**What you need to do:** Below are records; reproduce exactly the lines from the one that has "Screen dimensions: 791x378" through the one that has "Task: Open the Settings navigation item", ends included, and nothing more.

**Data records:**
○ ○ ○ ○ ○
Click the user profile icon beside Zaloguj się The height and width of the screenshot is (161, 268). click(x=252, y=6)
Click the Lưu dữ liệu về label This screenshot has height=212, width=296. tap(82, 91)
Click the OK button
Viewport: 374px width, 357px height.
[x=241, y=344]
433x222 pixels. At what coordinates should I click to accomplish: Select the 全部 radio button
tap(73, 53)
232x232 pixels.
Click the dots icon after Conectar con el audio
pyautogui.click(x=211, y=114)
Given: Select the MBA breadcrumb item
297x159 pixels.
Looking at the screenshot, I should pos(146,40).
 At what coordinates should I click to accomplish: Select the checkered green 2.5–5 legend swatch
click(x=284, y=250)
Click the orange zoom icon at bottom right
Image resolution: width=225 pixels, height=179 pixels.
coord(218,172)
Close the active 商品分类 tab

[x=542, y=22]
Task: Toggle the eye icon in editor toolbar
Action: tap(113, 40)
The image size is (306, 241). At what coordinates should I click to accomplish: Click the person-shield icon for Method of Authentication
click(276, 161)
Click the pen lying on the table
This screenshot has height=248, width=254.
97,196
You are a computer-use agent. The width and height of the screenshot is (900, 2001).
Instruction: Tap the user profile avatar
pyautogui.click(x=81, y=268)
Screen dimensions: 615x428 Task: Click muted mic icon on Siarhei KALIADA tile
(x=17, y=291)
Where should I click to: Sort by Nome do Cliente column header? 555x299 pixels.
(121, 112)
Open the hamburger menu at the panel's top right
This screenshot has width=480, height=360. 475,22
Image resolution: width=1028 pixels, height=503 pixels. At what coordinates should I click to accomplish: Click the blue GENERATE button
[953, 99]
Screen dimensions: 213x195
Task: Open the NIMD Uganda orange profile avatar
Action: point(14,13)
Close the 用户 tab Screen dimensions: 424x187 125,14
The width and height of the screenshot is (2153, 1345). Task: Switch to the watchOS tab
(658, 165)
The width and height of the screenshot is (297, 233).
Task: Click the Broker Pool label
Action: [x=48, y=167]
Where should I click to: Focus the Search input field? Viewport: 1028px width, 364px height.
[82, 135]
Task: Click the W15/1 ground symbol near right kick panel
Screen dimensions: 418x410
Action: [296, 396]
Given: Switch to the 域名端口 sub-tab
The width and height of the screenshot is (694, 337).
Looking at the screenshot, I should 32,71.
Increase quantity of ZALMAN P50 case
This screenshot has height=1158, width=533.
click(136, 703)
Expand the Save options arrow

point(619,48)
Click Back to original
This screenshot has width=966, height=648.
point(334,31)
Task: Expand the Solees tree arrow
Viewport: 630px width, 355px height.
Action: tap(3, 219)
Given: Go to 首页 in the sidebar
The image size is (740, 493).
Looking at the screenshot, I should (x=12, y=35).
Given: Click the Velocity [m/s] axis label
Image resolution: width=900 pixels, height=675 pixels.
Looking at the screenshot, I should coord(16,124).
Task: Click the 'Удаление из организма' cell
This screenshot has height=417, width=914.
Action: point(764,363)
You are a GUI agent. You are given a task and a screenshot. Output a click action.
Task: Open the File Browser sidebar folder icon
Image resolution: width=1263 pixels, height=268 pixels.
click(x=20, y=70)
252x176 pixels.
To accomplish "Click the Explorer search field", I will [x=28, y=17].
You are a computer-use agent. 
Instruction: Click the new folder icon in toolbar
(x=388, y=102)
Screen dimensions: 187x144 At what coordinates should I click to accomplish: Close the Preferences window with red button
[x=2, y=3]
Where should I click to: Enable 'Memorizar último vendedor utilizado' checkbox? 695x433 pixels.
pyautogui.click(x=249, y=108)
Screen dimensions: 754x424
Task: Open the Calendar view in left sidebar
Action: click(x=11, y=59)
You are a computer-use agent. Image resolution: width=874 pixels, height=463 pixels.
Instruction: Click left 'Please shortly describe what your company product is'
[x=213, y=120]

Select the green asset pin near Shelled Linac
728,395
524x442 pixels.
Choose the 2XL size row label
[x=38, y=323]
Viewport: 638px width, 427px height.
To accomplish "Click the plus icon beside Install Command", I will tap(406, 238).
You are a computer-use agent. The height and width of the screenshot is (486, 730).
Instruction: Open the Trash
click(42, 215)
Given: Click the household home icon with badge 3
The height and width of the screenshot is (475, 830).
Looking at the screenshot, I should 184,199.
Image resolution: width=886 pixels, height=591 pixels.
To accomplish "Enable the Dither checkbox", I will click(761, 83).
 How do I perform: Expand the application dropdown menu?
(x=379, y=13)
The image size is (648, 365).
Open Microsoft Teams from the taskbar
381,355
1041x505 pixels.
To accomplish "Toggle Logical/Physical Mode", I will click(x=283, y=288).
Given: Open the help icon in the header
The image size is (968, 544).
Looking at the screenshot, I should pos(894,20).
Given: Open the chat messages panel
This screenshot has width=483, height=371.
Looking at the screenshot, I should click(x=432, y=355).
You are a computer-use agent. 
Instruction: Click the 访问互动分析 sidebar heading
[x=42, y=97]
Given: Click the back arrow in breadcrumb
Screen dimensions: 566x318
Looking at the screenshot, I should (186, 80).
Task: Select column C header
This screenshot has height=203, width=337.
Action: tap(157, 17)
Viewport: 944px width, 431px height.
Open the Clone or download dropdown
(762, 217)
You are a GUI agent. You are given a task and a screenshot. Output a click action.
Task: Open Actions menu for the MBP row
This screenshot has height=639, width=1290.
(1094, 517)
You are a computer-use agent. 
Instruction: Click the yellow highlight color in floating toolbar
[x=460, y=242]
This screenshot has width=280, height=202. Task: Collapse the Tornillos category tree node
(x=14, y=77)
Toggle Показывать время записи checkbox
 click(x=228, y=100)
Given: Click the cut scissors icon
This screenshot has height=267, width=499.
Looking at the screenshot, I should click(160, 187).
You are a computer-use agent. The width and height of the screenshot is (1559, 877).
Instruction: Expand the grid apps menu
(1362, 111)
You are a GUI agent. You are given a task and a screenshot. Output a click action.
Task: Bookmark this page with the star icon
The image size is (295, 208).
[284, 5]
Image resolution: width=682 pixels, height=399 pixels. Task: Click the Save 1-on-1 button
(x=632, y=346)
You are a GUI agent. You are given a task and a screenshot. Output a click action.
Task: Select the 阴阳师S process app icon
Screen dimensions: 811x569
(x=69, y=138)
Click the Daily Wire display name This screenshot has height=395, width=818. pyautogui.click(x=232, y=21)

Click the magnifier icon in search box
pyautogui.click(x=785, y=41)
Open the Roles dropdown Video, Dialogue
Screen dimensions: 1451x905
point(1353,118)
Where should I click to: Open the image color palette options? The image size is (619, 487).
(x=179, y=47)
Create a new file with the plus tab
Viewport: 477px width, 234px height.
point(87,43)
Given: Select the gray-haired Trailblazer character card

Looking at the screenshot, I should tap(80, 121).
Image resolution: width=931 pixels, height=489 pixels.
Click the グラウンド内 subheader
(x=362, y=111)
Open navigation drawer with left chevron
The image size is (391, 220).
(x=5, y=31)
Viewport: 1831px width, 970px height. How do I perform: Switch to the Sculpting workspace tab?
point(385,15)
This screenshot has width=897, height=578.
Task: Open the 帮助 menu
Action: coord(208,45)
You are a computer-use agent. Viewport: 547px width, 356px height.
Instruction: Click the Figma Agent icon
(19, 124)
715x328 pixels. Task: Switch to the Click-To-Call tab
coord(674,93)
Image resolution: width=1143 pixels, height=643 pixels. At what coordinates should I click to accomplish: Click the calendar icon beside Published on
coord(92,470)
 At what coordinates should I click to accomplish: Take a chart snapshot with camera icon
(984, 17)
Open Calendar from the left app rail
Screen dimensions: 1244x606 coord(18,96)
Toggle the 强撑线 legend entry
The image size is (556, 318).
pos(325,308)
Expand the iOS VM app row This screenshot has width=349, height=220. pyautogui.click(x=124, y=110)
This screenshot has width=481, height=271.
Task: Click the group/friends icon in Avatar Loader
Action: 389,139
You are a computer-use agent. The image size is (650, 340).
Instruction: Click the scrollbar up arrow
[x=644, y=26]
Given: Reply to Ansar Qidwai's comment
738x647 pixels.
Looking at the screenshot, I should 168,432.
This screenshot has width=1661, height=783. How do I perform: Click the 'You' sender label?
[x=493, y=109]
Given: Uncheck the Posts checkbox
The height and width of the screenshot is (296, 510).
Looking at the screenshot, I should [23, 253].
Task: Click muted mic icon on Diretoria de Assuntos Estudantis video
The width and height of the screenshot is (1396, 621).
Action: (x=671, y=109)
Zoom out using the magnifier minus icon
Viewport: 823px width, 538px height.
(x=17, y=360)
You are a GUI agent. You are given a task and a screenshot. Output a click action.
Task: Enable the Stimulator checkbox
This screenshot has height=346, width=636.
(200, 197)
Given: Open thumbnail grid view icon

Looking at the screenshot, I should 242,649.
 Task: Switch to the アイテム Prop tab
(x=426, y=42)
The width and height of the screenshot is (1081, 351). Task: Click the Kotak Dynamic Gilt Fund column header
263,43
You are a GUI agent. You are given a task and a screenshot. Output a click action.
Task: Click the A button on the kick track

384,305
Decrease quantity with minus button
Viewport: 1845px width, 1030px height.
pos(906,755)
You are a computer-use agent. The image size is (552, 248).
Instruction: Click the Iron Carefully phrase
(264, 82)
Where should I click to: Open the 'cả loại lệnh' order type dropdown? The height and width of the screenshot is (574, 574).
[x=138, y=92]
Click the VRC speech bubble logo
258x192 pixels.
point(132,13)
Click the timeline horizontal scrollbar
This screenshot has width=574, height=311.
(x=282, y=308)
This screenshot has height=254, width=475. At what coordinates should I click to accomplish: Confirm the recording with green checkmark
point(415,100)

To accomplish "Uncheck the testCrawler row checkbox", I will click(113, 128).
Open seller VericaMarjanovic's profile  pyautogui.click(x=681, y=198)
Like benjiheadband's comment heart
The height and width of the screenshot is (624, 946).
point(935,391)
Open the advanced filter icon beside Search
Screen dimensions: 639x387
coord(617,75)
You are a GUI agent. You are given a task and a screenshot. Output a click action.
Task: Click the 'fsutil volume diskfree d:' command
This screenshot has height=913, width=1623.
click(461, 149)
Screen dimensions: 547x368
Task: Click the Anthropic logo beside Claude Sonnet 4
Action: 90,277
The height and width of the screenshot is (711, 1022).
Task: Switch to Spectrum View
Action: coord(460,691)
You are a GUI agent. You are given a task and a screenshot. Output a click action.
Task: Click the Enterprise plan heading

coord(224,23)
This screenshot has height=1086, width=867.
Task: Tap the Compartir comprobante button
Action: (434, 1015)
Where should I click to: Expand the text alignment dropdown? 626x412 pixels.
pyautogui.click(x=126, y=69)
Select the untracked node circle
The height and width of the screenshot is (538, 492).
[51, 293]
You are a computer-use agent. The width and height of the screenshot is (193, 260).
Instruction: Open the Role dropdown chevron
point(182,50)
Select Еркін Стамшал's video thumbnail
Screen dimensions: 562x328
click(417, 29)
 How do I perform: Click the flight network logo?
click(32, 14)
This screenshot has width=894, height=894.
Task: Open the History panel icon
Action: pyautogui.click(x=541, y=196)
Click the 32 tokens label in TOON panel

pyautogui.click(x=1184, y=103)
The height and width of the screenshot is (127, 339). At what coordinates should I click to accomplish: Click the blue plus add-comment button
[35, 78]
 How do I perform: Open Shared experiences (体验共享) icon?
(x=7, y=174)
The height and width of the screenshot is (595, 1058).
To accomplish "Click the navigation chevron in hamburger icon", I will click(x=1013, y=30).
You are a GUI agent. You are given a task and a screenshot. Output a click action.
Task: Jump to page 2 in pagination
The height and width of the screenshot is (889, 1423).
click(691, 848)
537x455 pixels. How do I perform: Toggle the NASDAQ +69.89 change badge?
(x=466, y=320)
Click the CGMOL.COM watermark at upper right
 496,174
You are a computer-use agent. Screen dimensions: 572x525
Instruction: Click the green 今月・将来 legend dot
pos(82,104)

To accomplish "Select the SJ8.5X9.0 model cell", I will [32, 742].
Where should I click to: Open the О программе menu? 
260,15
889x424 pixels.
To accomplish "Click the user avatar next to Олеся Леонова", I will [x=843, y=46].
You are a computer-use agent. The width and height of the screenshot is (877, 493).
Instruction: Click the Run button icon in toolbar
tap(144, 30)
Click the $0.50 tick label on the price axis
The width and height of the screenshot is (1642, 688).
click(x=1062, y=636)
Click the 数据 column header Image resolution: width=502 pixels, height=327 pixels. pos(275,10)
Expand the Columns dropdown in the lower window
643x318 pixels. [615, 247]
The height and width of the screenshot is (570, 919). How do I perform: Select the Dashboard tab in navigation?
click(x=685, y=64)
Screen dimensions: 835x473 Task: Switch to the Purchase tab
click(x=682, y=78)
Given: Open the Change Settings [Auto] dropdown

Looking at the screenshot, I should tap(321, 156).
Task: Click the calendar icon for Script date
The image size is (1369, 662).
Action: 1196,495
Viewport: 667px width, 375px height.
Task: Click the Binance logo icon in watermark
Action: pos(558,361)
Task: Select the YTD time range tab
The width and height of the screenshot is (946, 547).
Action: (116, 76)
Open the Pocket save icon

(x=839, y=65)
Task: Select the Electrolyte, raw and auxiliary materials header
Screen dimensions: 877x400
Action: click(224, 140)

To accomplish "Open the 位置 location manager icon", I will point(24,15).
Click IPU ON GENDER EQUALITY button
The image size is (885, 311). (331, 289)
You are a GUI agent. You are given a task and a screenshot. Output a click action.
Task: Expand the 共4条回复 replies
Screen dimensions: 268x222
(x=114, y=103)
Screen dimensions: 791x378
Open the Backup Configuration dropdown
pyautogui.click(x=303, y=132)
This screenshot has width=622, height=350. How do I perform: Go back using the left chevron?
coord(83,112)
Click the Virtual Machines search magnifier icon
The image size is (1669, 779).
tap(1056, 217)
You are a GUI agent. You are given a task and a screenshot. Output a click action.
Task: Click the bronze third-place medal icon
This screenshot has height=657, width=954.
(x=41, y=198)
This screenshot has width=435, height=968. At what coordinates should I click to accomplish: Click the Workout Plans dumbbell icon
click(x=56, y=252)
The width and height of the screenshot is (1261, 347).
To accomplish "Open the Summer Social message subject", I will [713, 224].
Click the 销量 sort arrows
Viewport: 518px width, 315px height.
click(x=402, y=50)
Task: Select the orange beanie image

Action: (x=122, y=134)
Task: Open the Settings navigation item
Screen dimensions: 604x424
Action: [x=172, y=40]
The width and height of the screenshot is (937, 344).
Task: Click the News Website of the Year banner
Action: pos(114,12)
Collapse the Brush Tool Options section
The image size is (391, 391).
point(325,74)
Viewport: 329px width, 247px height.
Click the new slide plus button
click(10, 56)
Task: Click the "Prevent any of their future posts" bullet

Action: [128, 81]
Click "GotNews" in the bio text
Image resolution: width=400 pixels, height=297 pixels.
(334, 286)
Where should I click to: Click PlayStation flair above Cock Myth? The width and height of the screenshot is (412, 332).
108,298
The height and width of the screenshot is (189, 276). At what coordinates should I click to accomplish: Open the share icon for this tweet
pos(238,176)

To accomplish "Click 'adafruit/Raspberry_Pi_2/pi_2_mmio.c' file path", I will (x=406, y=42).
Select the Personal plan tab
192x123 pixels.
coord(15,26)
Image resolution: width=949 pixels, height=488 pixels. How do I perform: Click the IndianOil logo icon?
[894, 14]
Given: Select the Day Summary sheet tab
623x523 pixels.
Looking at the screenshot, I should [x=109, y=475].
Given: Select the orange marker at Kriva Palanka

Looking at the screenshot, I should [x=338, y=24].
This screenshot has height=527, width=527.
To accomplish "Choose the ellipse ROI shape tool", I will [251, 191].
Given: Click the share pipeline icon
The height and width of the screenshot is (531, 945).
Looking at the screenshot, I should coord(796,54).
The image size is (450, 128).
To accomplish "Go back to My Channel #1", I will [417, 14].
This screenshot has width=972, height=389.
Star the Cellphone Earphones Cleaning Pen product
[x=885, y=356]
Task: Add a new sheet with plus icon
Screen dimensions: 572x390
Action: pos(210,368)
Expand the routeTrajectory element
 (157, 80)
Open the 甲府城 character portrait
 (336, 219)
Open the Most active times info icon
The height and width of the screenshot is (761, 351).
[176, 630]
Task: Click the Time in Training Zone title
○ ○ ○ ○ ○
**Exercise result:**
Screen dimensions: 791x378
Open the Backup Configuration dropdown
pyautogui.click(x=303, y=132)
This screenshot has width=622, height=350. How do I perform: Go back using the left chevron?
coord(83,112)
Click the Virtual Machines search magnifier icon
The image size is (1669, 779).
tap(1056, 217)
You are a GUI agent. You are given a task and a screenshot. Output a click action.
Task: Click the bronze third-place medal icon
This screenshot has height=657, width=954.
(x=41, y=198)
This screenshot has width=435, height=968. At what coordinates should I click to accomplish: Click the Workout Plans dumbbell icon
click(x=56, y=252)
The width and height of the screenshot is (1261, 347).
To accomplish "Open the Summer Social message subject", I will [713, 224].
Click the 销量 sort arrows
Viewport: 518px width, 315px height.
click(x=402, y=50)
Task: Select the orange beanie image

Action: (x=122, y=134)
Task: Open the Settings navigation item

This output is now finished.